1. The first Mirror article says he was 12 years old in August 1961, but 64 in August 2015. This is impossible – 64 years prior to 2015 takes us back to 1951. Even if we assume that he was very close to turning 65, that only takes us back to 1950. Thus he couldn’t have been 12 in 1961 – he would have been eleven at most, which is consistent with the Summary Report.

However, there is now a complication in that the Telegraph says he is now 68. I think this must be an error. If he was 64 in spring or summer 2015, then by autumn 2017 he is either 66 or 67 at most.

2. Jenkins refers to John Campbell’s biography of Heath.
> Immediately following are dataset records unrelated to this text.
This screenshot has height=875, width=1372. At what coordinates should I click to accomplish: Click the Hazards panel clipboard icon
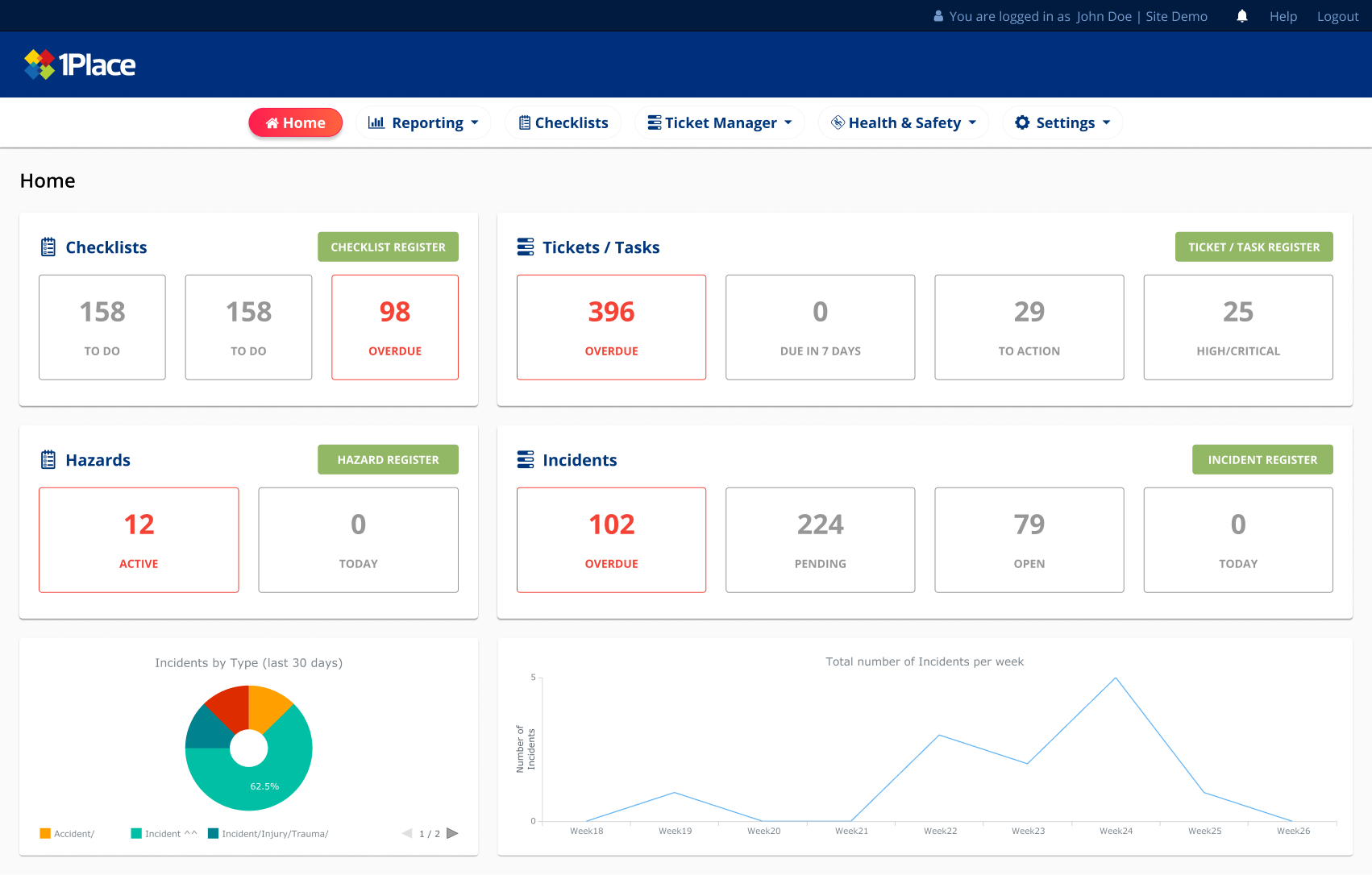tap(48, 460)
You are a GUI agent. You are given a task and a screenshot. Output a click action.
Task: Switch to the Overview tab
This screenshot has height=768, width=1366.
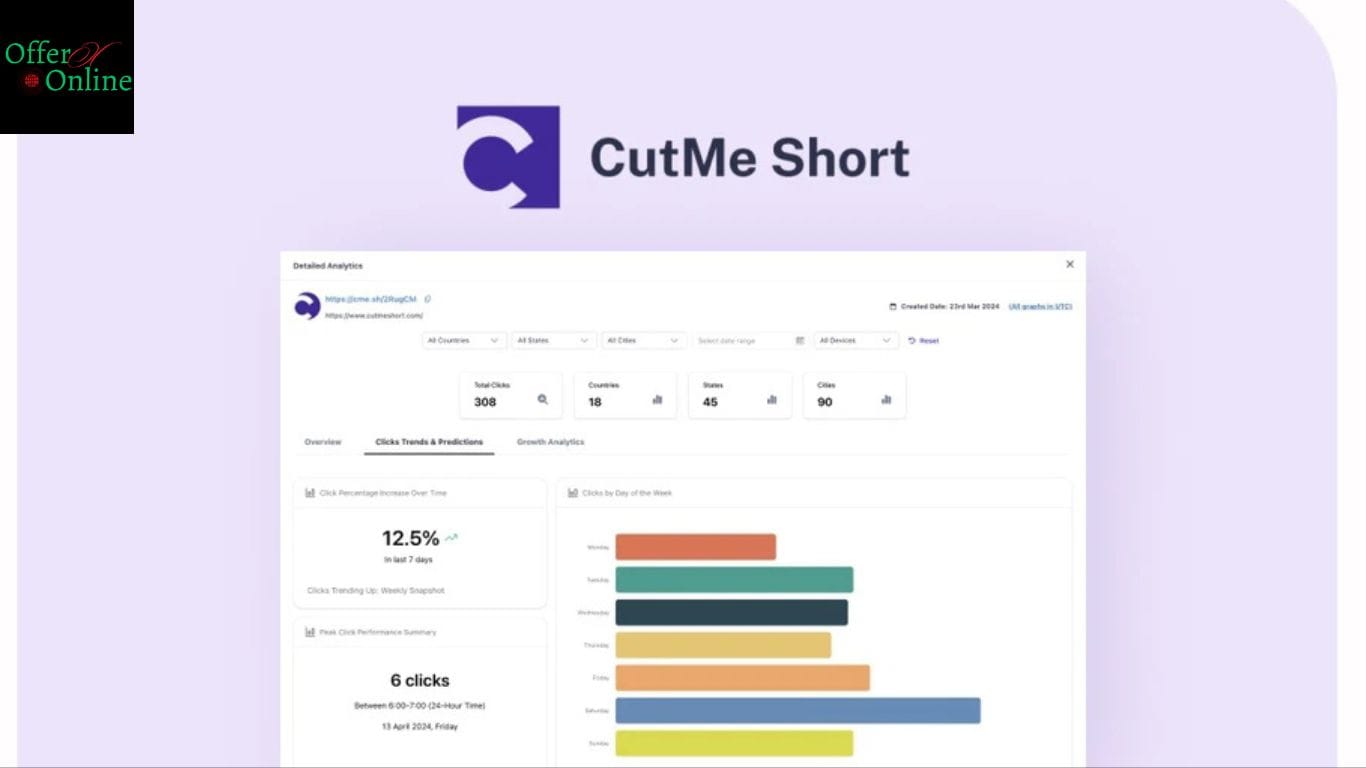(322, 441)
There is in fact one reference to Heath moving to Mayfair in 1961 (on page 72), but this is contradicted by a later reference to 1963 (on page 136). The second date is to be preferred, because it is consistent with other sources, including Margaret Laing’s 1973 biography and Heath’s own autobiography  – referring to the resignation of Macmillan in October 1963, Heath wrote: “It was at this time that I moved out of the small flat in Petty France that I had inhabited since the early 1950s”. This “small flat” could not have been mistaken by a visitor for his later residence, which was on a much larger scale.
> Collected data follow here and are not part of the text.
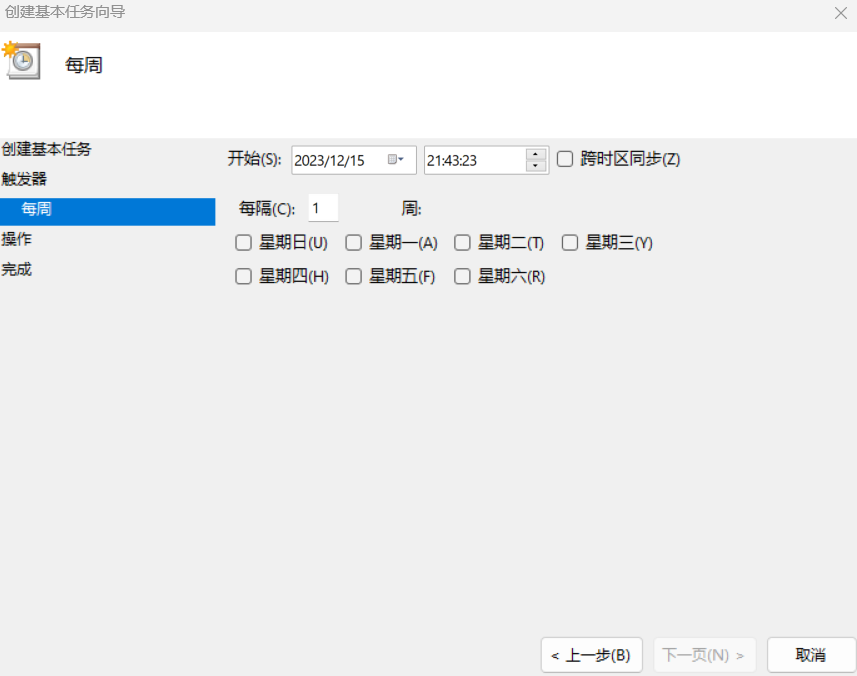Check the 星期五(F) checkbox
Viewport: 857px width, 676px height.
pos(353,276)
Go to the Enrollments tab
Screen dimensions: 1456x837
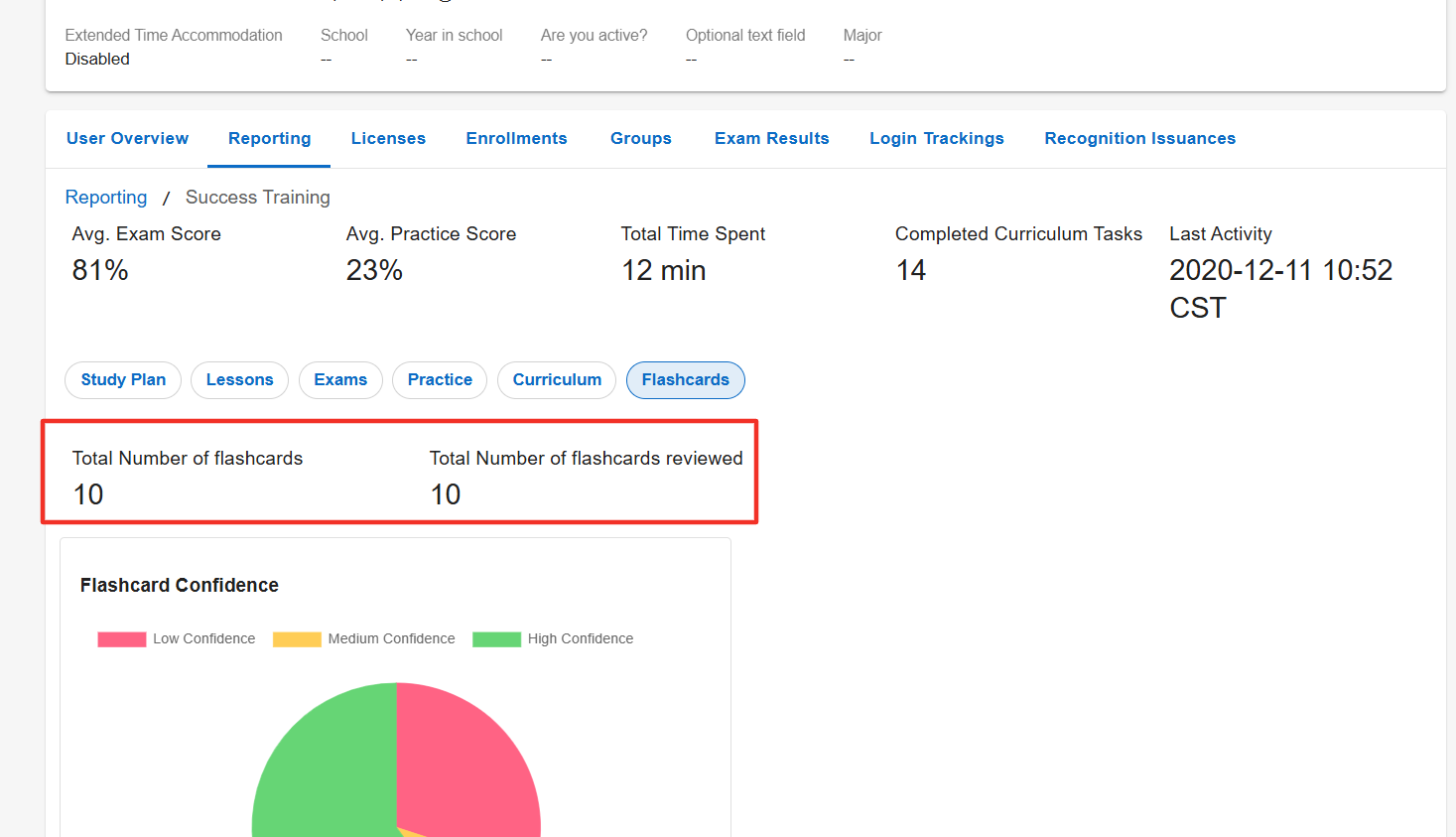(x=516, y=138)
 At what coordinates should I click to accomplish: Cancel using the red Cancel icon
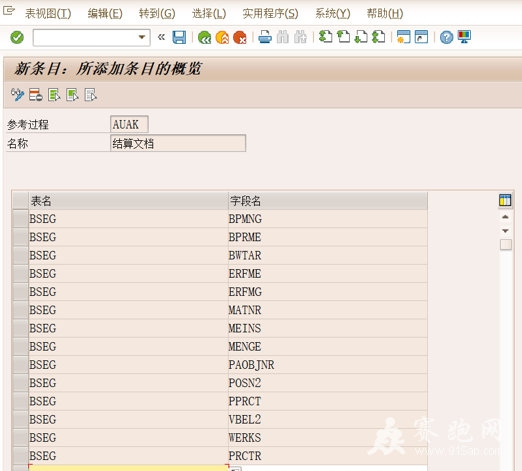coord(240,37)
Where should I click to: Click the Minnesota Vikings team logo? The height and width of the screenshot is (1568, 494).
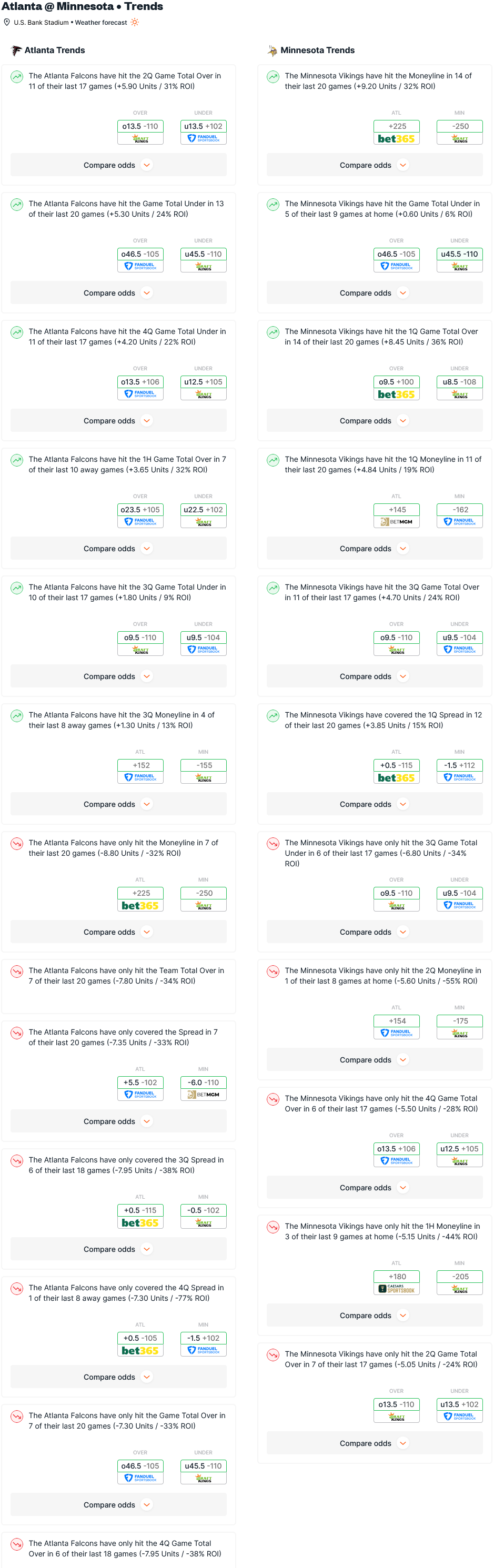pos(273,50)
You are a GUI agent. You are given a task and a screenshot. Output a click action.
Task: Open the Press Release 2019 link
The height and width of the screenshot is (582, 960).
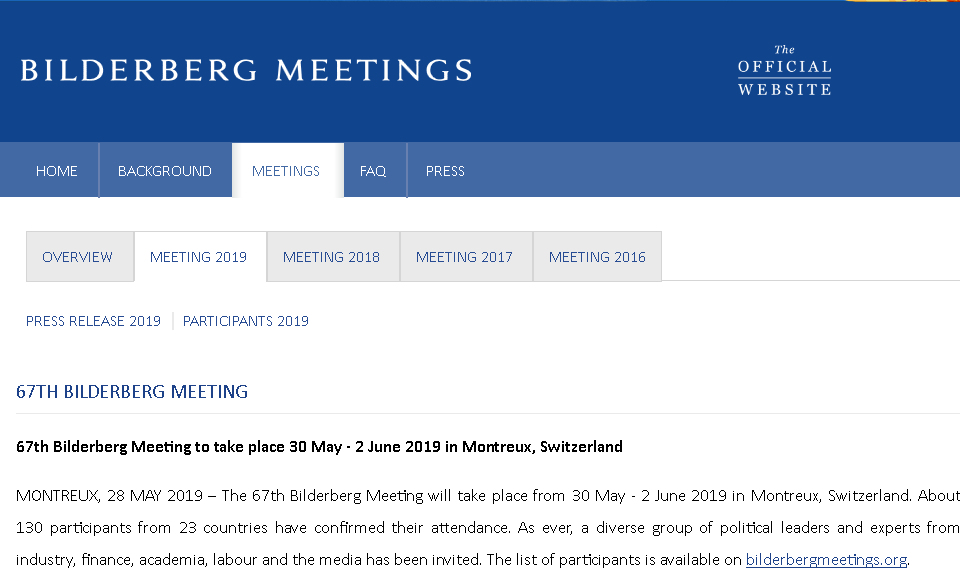point(93,321)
Further, Heath adds that he had been on the waiting list for Albany for 13 years, and that he was able to move in following the death of the writer Clifford Bax. Bax died in November 1962; presumably there would have been a transitional period of some months before the flat would have been ready for a new occupant (h/t to a reader for that detail).

3. It is worth noting that the Telegraph‘s details about the accuser’s character and possible motive for lying would not have been taken into account by Operation Conifer – the Summary Report makes it very clear that “undermining evidence” refers specifically to contradictions and physical impossibilities rather than contexts that undermine credibility in a general way.

4. Heath was however accused of Satanism in 1998 in a book by David Icke, although his account included the supernatural element of Heath turning into a giant reptile. Then, in early 2013, the conspiracy theorist Michael Shrimpton claimed in a radio interview that Heath would murder children and have them thrown over the side of his yacht.